Drexler have focused on outright strength and performance. They utilise a standard design with high friction & low wear molybdenum clutch plates. It is their strength and performance that has made them popular with some of the top tiers of racing, and with very high powered vehicles. During designing they have reinforced any potential weak spots, and used high strength belleville washers to reduce wear as much as possible. They are able to withstand constant hard use during endurance racing without losing preload, allowing for repeatable lap times. When used in road vehicles this means longer service intervals without having to inspect the differential. All Drexler differentials are made to order, and have a huge range of preload & ramp angle options to precisely suit the vehicle, type of use, and driver. The robustness of a quality German engineered, race proven differential explains the higher cost. However they still represent excellent value for money as they are worth the investment. Their performance makes them very popular with track based BMW M-series cars, Mercedes AMGs, and also Supercars such as McLaren, Ferraris, Lamborghinis, & the Audi R8. They also produce LSDs for more common vehicles, covering a wide range of marques.

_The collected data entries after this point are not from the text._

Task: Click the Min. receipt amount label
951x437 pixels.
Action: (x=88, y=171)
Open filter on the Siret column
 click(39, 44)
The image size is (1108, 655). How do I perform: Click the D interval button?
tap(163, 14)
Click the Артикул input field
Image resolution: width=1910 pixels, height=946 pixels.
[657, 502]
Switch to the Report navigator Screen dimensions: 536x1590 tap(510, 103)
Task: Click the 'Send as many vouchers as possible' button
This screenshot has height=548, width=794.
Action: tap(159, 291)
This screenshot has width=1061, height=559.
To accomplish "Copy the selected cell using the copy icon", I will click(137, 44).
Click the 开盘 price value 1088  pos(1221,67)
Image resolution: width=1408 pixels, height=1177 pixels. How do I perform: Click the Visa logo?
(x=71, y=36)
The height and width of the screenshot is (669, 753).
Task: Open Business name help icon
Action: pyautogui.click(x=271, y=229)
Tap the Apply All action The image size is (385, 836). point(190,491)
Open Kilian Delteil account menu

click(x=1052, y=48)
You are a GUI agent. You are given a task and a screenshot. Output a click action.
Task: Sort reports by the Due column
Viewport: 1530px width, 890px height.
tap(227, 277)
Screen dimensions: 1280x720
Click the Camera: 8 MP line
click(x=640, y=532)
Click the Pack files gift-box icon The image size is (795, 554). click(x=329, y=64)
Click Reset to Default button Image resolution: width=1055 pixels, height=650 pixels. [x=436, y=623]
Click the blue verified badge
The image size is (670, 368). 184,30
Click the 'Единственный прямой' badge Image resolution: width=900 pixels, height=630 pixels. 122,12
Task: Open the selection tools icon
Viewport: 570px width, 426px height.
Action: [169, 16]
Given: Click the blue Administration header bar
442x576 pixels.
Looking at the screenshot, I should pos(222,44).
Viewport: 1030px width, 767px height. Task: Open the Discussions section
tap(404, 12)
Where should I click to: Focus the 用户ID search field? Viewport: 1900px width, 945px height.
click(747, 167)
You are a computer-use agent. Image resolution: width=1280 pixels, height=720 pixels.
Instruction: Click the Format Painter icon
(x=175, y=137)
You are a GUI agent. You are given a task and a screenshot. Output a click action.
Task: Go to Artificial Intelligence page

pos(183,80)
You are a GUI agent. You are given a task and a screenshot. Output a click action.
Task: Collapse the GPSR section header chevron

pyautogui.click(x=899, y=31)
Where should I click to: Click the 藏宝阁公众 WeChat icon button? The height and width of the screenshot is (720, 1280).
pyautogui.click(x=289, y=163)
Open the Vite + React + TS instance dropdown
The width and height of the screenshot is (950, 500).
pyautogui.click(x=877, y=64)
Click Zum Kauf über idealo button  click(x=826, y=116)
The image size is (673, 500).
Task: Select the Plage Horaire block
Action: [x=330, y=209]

To summarise, first work out which LSD manufacturers produce a differential for your vehicle, if there is only one option the decision making process is made very easy. If there are multiple options, you have to decide if a helical differential will suit your vehicle, or if you want a more aggressive, locking plate differential. Deciding between differentials is not too difficult, you have to weigh up different features of each brand and find whatever suits your vehicle. For example if you are constantly lifting wheels, a plate differential would be a clear choice, and if you want to extend service life as long as possible then a Cusco or Drexler would be our recommendation. If you have a road car and wanted a more mild upgrade to improve safety and increase traction in poor weather, then a Quaife or Wavetrac would be the obvious choice.